Tunning Lingo parameters

classic Classic list List threaded Threaded
5 messages Options
Reply | Threaded
Open this post in threaded view
|

Tunning Lingo parameters

milos
Hello,

1) I am using 3.0 webapp and I would like to play with some Lingo
parameters described in Section 7.12 of your documentation. Where do I
have to change these parameters? In some config file in the webapp tree or
in the source code of some class and then to recompile?

2) If I would like to add support for a language that is not supported
(Serbian in my case) what I am supposed to do? Probably to put somewhere
Serbian stoplist and stemmer (where?) and how to activate that new
language (this is probably related to question 1)?

3) Is it possible to use only a stoplist and not stemming (I don't have
Serbian stemmer)?

4) Is it possible to have two Lucene sources (pointing to two different
indexes) and to set different language parameters (and possible different
Lingo parameters) for each source?

Thanks,
Milos


------------------------------------------------------------------------------
Open Source Business Conference (OSBC), March 24-25, 2009, San Francisco, CA
-OSBC tackles the biggest issue in open source: Open Sourcing the Enterprise
-Strategies to boost innovation and cut costs with open source participation
-Receive a $600 discount off the registration fee with the source code: SFAD
http://p.sf.net/sfu/XcvMzF8H
_______________________________________________
Carrot2-developers mailing list
[hidden email]
https://lists.sourceforge.net/lists/listinfo/carrot2-developers
Reply | Threaded
Open this post in threaded view
|

Re: Tunning Lingo parameters

Stanislaw Osinski
Administrator
Hi Milos,
 
1) I am using 3.0 webapp and I would like to play with some Lingo
parameters described in Section 7.12 of your documentation. Where do I
have to change these parameters? In some config file in the webapp tree or
in the source code of some class and then to recompile?

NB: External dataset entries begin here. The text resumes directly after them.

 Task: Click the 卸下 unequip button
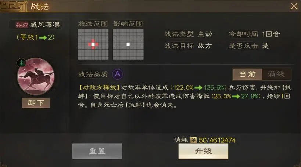click(x=36, y=103)
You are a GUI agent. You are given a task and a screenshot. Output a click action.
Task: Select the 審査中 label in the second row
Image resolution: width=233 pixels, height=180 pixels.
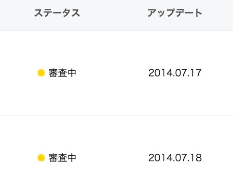(x=62, y=158)
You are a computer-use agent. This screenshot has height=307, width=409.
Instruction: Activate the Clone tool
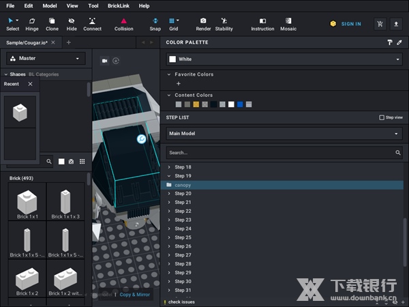click(x=52, y=24)
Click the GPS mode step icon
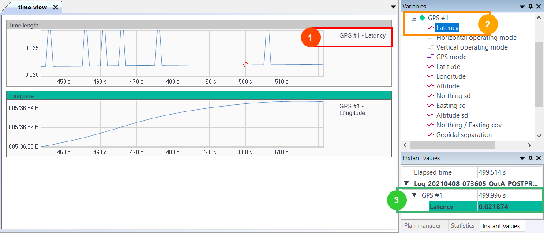544x233 pixels. [x=430, y=57]
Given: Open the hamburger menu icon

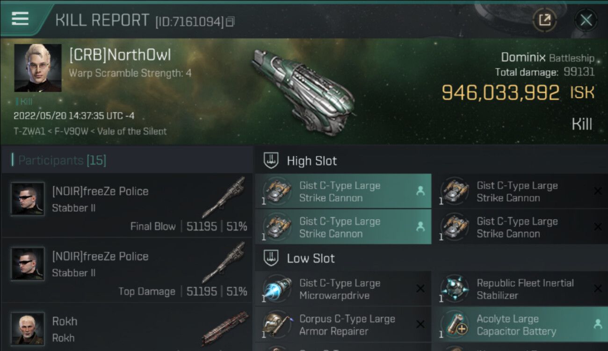Looking at the screenshot, I should tap(20, 19).
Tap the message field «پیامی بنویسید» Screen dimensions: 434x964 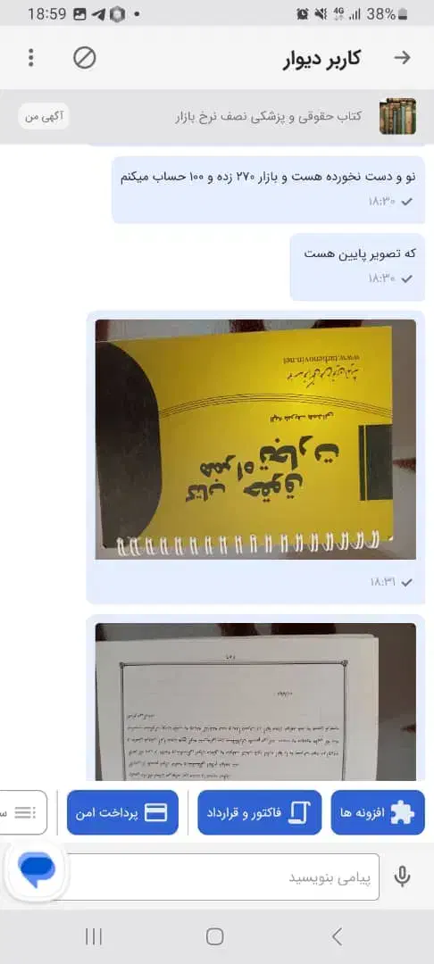[221, 877]
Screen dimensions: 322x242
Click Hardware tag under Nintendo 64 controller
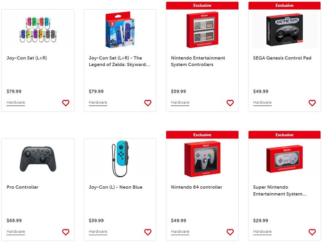[x=180, y=232]
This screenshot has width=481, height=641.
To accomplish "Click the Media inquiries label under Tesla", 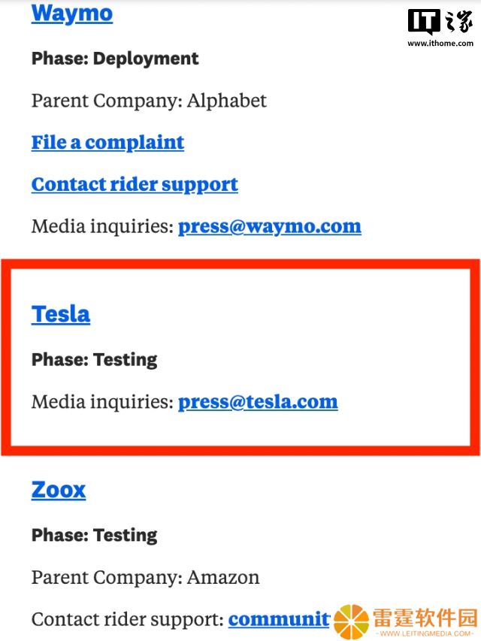I will point(103,402).
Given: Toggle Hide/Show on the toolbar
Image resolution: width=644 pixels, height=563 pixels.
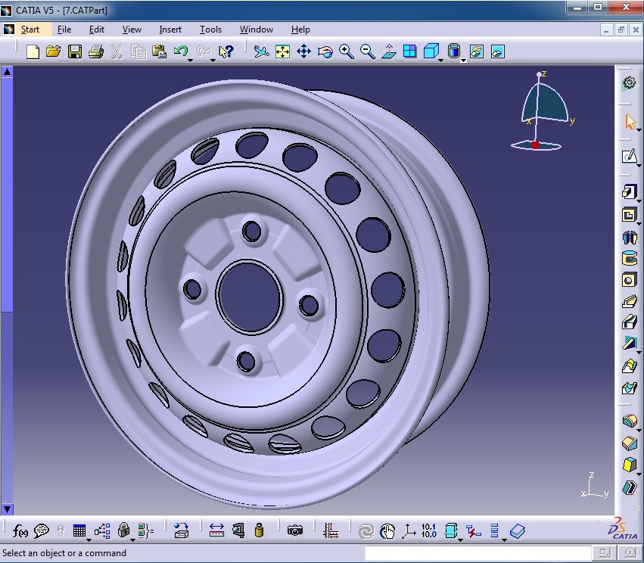Looking at the screenshot, I should click(476, 51).
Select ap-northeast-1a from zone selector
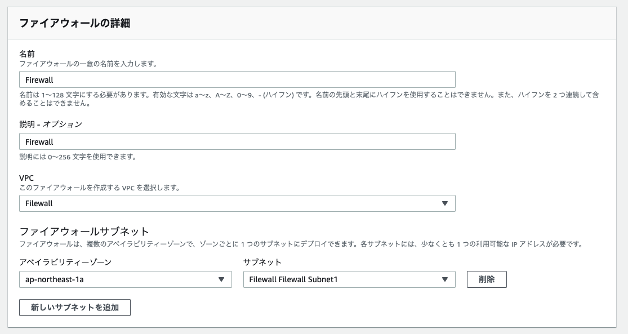This screenshot has height=334, width=628. click(125, 279)
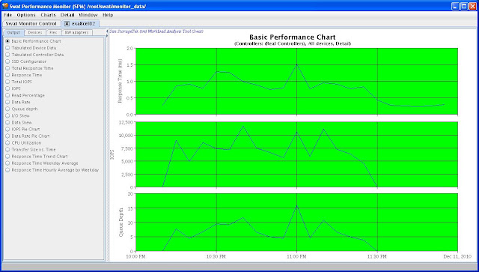479x272 pixels.
Task: Click the Swat app icon in title bar
Action: (5, 6)
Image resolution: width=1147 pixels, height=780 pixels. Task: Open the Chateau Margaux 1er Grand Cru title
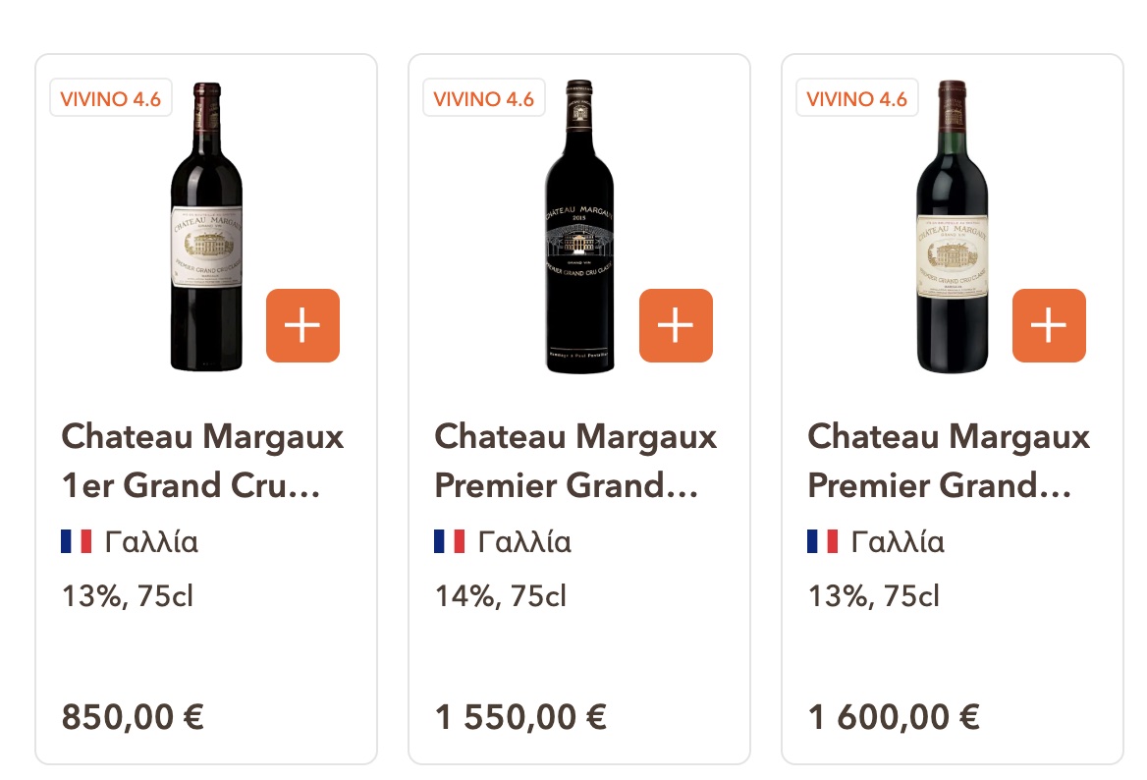[x=202, y=461]
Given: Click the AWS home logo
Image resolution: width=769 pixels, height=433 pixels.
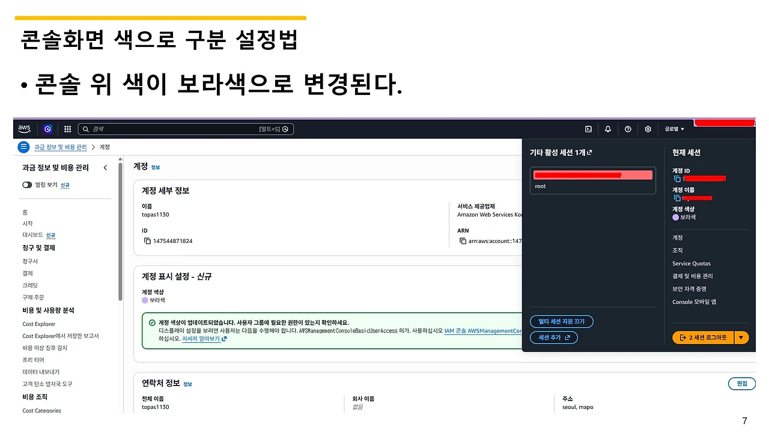Looking at the screenshot, I should click(x=23, y=129).
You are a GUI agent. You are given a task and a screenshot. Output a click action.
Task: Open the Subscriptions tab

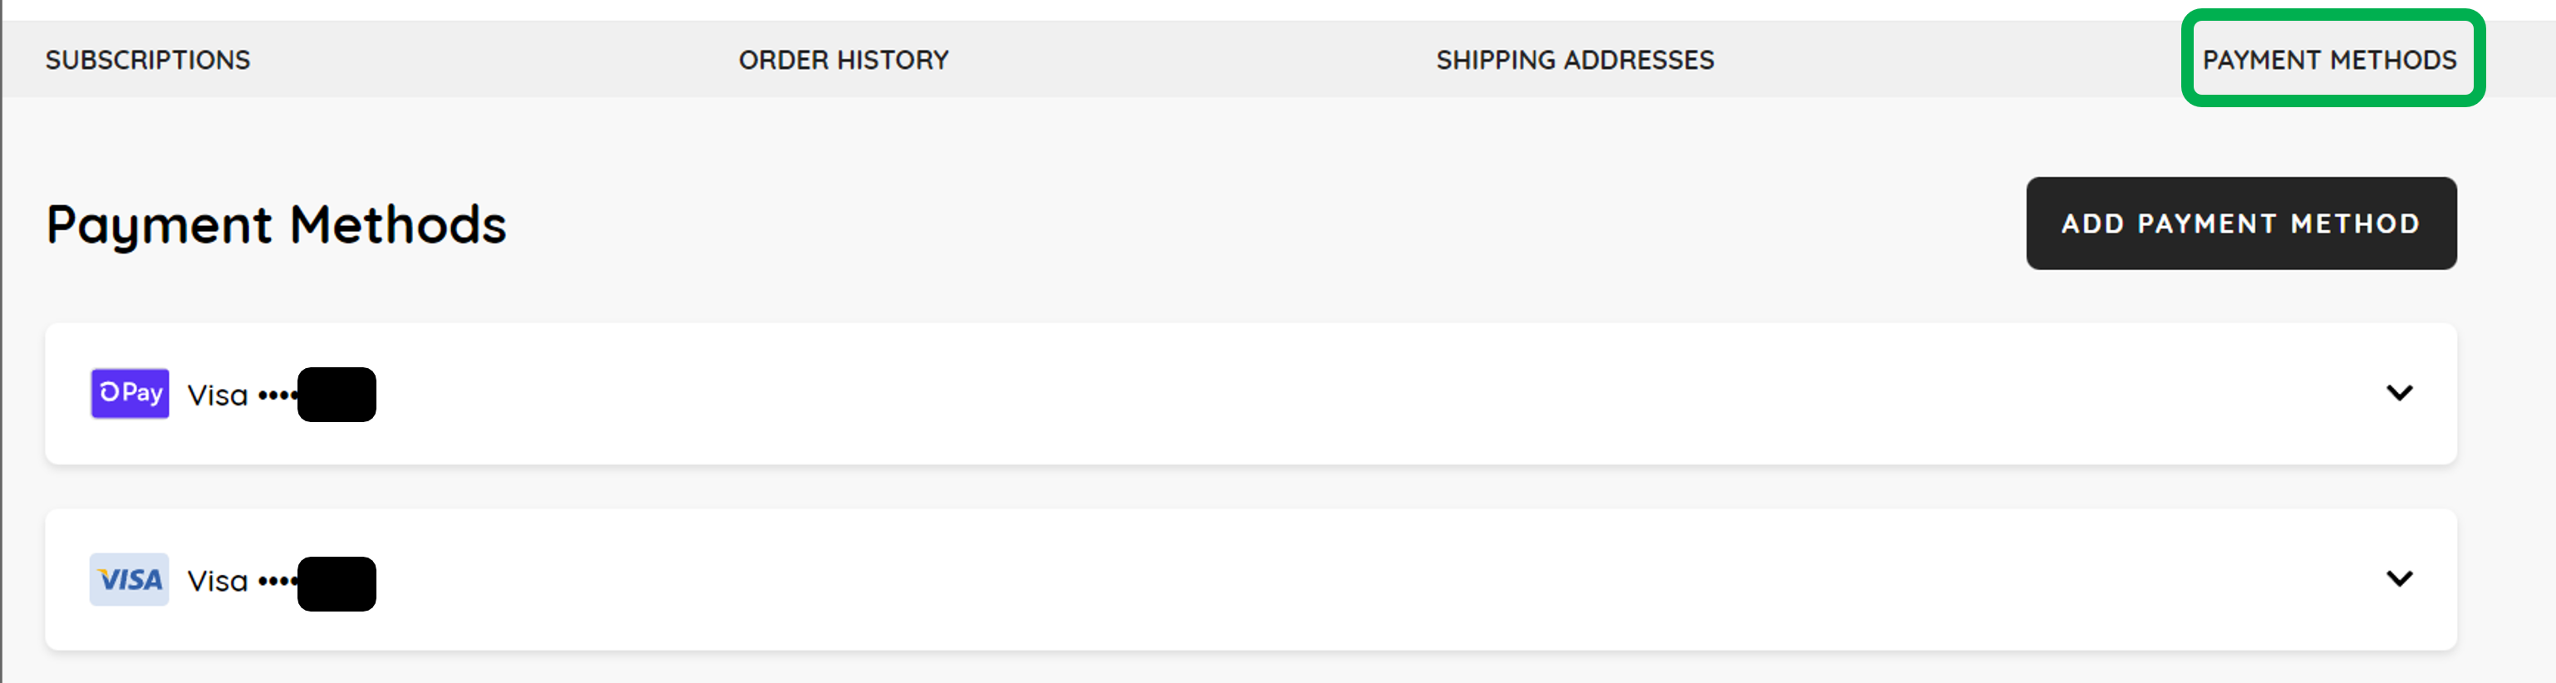(x=148, y=60)
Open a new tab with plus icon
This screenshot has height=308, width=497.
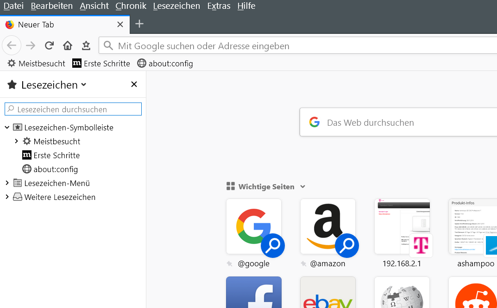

To be honest, the quickest way to experiment with different attribute values would be to use the Document Clustering Workbench (http://project.carrot2.org/download-workbench-linux-64bit.html) -- you can change the values in a GUI and observe the results in real time.

When you've come up with the attribute values you like, you'd need to transfer them to an XML config file in the webapp. For the next release we're planning an export wizard in Workbench for this, but for now you'd need to do that manually. Some hint you'll find here: http://download.carrot2.org/head/manual/#section.advanced-topics.customizing-applications.adding-source-to-webapp. During the weekend, I'll add a section to the manual devoted specifically to passing Lingo parameters to the webapp/
 
2) If I would like to add support for a language that is not supported
(Serbian in my case) what I am supposed to do? Probably to put somewhere
Serbian stoplist and stemmer (where?) and how to activate that new
language (this is probably related to question 1)?

Currently, you can't add new languages without recompiling the code I'm afraid... All you need to do is to add a constant for Serbian in org.carrot2.text.linguistic.LanguageCode and stopwords.rb (assuming "rb" is the iso suffix) and stoplabels.rb (UTF-8) encoded to the src-resources dir.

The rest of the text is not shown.